Work to complete |
Using the entries that follow, write out the line containing "Given: Tap the back arrow icon", the line containing "Screen dimensions: 1699x805", and every line between them, exactly and nothing else.

Data for this task |
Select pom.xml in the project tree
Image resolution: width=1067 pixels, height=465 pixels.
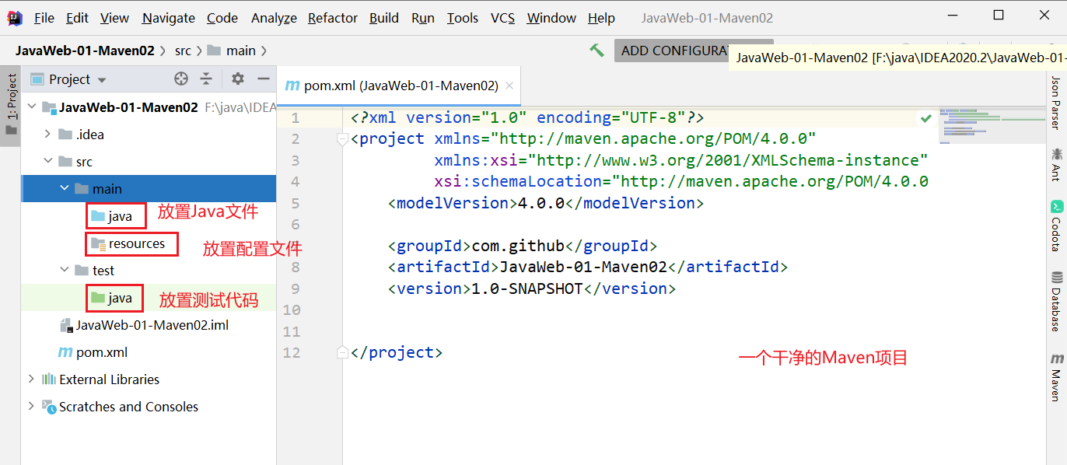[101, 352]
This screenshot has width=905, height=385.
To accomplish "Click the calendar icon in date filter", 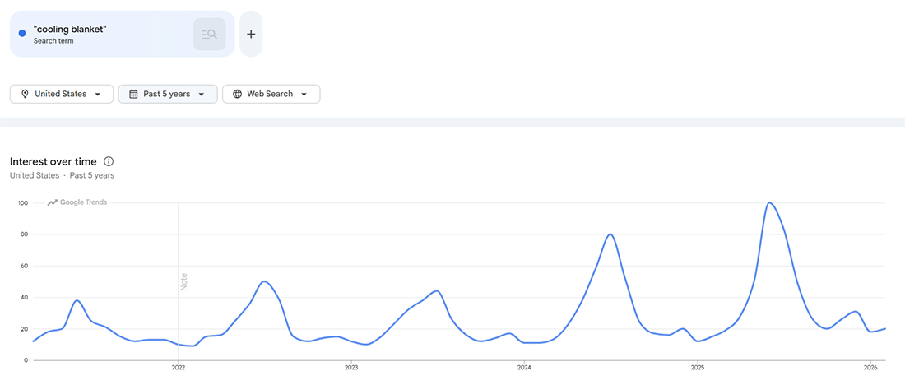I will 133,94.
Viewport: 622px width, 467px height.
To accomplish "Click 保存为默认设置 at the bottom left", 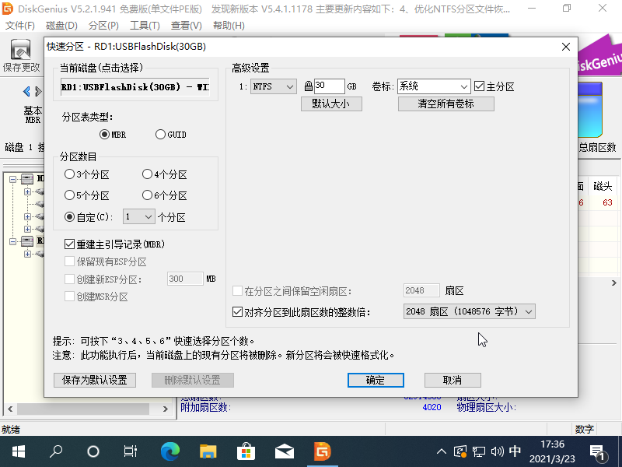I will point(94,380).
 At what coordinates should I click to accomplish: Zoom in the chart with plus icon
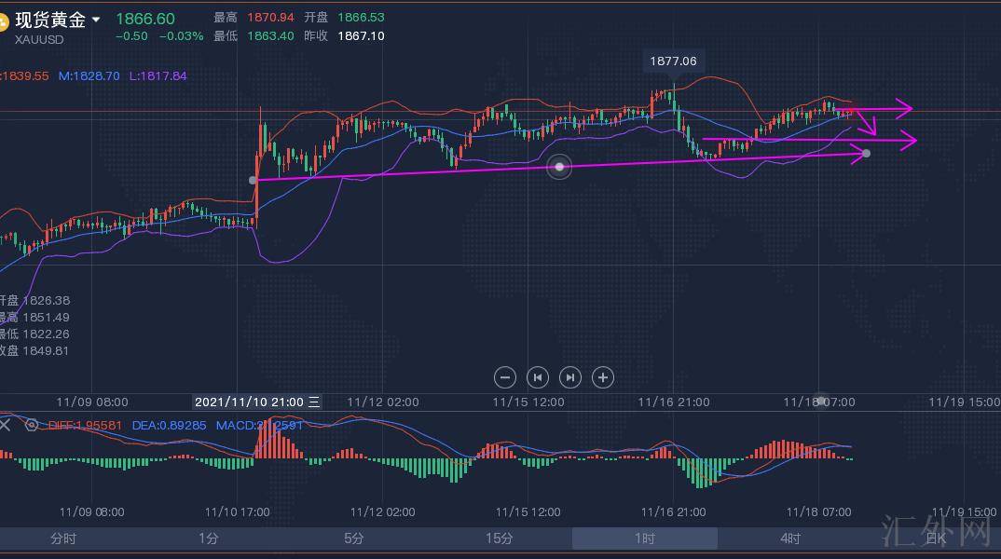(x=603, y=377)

==

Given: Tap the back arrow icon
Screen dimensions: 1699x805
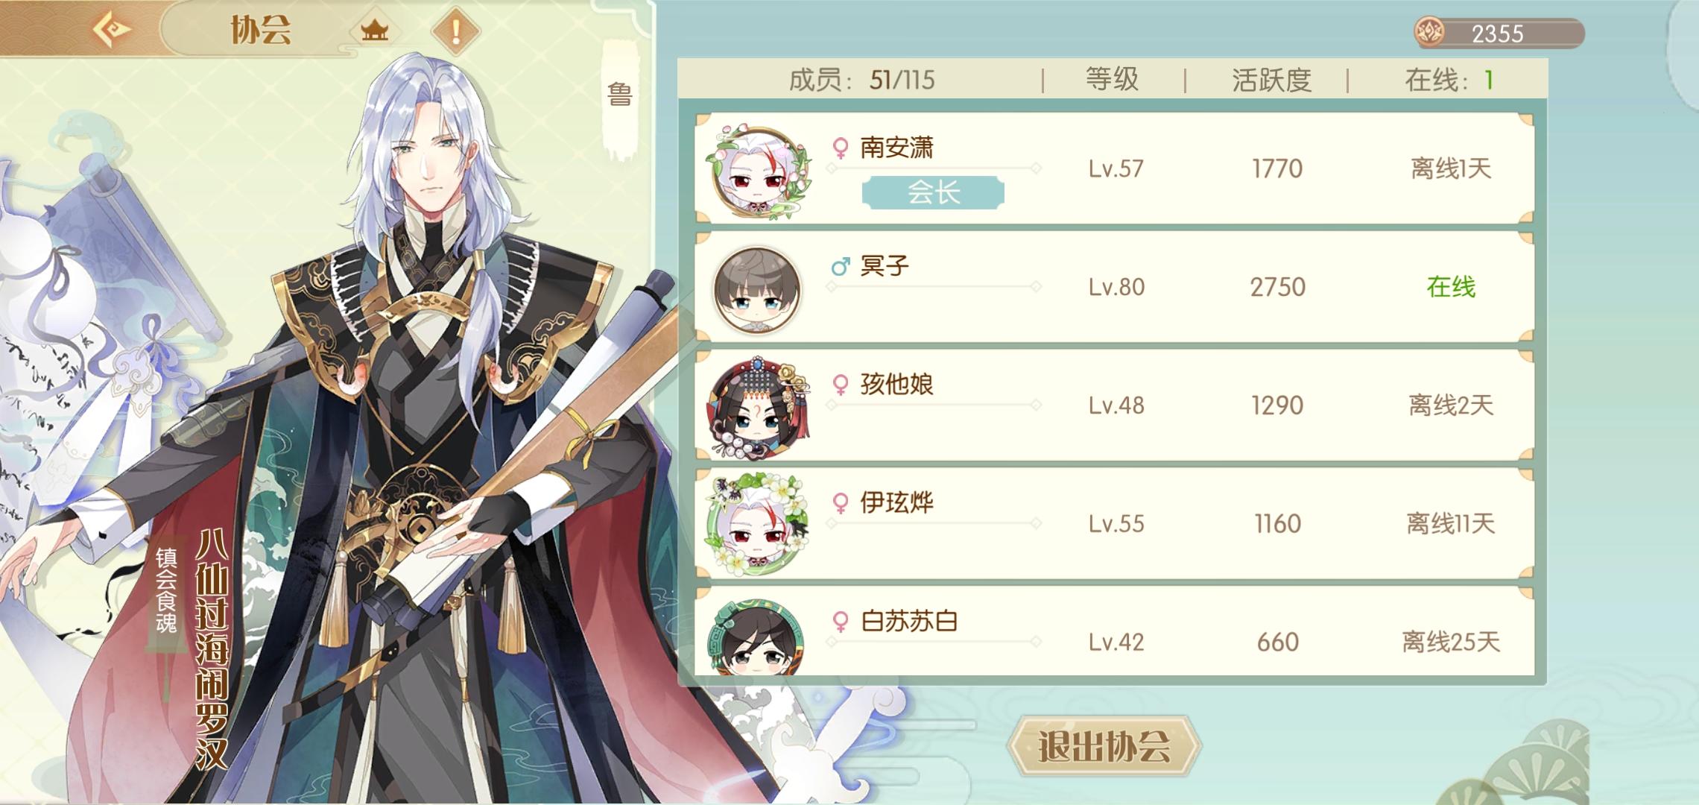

Written response |
Given: Tap the back arrow icon
Screen dimensions: 1699x805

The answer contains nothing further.